*** Opening of Data in this exercise ***

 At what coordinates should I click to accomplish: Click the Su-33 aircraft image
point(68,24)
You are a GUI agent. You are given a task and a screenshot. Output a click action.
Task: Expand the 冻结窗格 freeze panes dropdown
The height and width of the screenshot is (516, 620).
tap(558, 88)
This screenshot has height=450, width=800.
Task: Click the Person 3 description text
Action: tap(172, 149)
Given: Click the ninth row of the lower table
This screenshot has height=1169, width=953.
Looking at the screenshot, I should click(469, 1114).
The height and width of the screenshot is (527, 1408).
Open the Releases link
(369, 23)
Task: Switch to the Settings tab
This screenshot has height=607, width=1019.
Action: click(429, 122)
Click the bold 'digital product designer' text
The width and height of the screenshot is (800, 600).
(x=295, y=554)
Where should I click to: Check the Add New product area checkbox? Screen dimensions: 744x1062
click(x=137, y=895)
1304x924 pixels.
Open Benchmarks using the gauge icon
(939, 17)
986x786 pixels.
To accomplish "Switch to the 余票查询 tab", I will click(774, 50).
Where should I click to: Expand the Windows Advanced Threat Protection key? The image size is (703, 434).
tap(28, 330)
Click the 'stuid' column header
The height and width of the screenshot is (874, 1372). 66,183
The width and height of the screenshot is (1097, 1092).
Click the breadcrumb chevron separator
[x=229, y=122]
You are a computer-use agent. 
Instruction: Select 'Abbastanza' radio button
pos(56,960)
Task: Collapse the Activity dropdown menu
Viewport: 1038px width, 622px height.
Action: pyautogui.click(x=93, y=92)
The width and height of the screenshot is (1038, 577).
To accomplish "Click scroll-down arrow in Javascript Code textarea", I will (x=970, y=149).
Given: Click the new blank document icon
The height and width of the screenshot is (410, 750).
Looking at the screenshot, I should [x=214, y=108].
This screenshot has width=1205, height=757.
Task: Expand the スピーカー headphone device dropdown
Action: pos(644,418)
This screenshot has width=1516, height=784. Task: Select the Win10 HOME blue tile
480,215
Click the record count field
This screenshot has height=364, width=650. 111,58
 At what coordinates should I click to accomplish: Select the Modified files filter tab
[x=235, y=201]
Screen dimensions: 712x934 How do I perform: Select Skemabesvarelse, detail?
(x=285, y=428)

*** Close of Data in this exercise ***

= Required work =
Locate the word "agent" in the entries, and copy every line where it is found.

= Solution for this task =
You are a GUI agent. You are given a task and a screenshot. Output a click action.
You are a computer-use agent. 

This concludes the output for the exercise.